One Saturday evening in early May, Dylan Kampnich and his son Kaden went bullhead fishing on Lake Ontario’s Black River Bay marsh near their Pillar Point home.
At the ripe old age of 4, Kaden was already a seasoned angler, but little did he know that he’d be making history with his dad that day.
Tagging along were Kampnich’s fiancé and baby daughter.
“They normally never go with us,” Kampnich said. “It’s usually just a son and father thing. But my daughter needed a nap, so I threw her in the car seat.”
It was beautiful spring evening for shore fishing on May 3. The air was soft, the bullheads were biting, and the baby was asleep.
As he and Kaden hammered the bullheads, Kampnich thought about a conversation he had earlier that week with state biologists who’d netted a 40-inch, 39-lb channel catfish in the bay while surveying for sturgeon.
Just for kicks, Kampnich began targeting catfish, using the same bullhead set up: pre-knotted hook baited with a worm, two-ounce sinker, and 20-lb braid on the reel.
Within minutes he landed a 32-inch, 15-lb catfish, his personal best. He FaceTimed his fiance’s father to share the good news when his pole bent over like a willow branch.
“You got a fish or a snag?” His fiance’s father said.
“I got a fish!” Kampnich shouted.
The fight lasted less than 10 minutes. But this catfish didn’t peel line off his reel like the 15-pounder did moments before.
It was too big, like a submarine in a kiddie pool with no room to maneuver.
“It’s all sandbar going into the marsh and it’s not deep,” Kampnich said. “So you’re not fighting the fish up and down. You’re basically pulling it straight in. I’m just sitting there and letting it literally wind my reel out.”
Kampnich works construction. He knows what it feels like to haul an 80-pound bundle of roofing shingles up a ladder. As he got measurements on the catfish— 40 inches long with a 27-inch girth — he marveled at how heavy it felt in his hands.

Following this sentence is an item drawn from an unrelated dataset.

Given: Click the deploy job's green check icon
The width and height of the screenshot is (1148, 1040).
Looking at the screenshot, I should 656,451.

He thought it might be close to the state record channel catfish, caught almost exactly three years ago in almost the exact same place.
That fat cat weighed 35 lb, 12 oz.
But Kampnich had a problem. He couldn’t find a scale to weigh his fish. So he raced to the Watertown Walmart and bought one of every model of fishing scale on the shelf.

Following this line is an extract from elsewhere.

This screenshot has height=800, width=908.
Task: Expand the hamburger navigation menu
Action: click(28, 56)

The fish weighed between 35-36 pounds on all of them — a potential state record.
But the closest certified scale was at Thousand Island Bait Store in Alexandria Bay, and it was closed.
Kampnich secured the colossal catfish overnight on a stringer and set it in a makeshift live well made of stones in the shallows.

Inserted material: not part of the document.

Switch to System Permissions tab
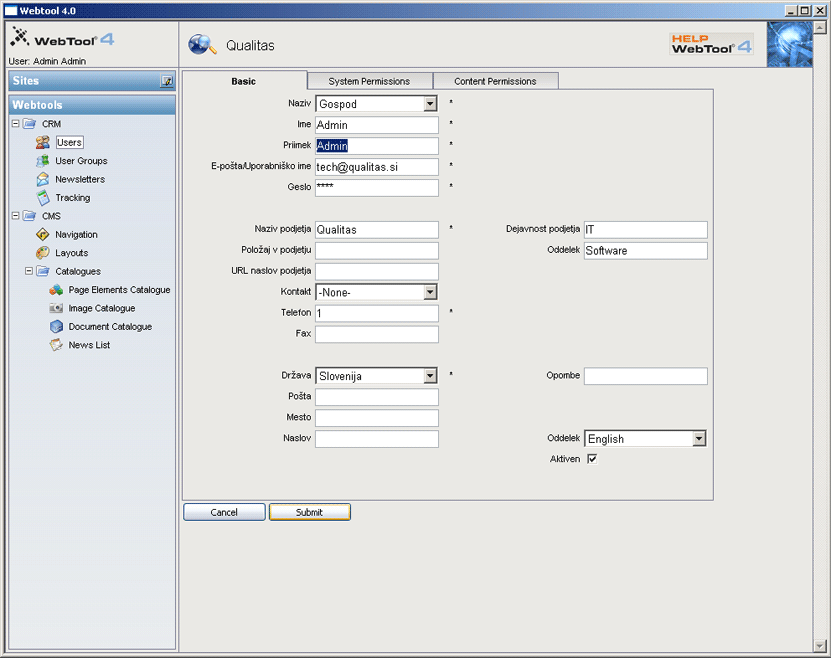This screenshot has width=831, height=658. pyautogui.click(x=369, y=81)
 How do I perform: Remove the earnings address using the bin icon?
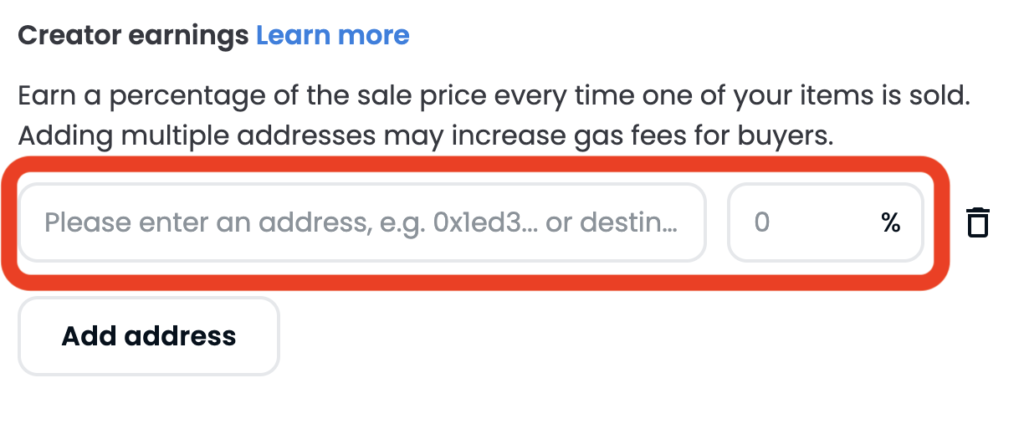coord(977,222)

On Sunday morning, he slid the catfish into a tote filled with water and taped two battery-powered ice fishing aerators inside it to keep it alive.
The first time Kampnich put the fish on the certified scale at Thousand Island Bait Store, it weighed a little more than 38 pounds.
When he later weighed it again for the Department of Environmental Conservation, the fish was 37 pounds, 9 ounces, a bit less but still beating the state record by nearly two pounds.
Last week DEC sent Kampnich a letter certifying his fish as an official state record and giving him unofficial bragging rights.
He’s already joked to his fishing buddies to not treat him any different now that he’s a state record holder.
The best part of catching — and releasing — the catfish for Kampnich was having his family with him.
“The luck that day was just immaculate,” he said, “a nice memory for my son.”
Now Kaden wants to go fishing every spare moment, Kampnich said. And every time they drive by people standing on shore, Kaden asks if they’re fishing.
“Yep,” Kampnich tells his son with hint of pride in his voice, “but it might take them a while to catch one bigger than ours, buddy.”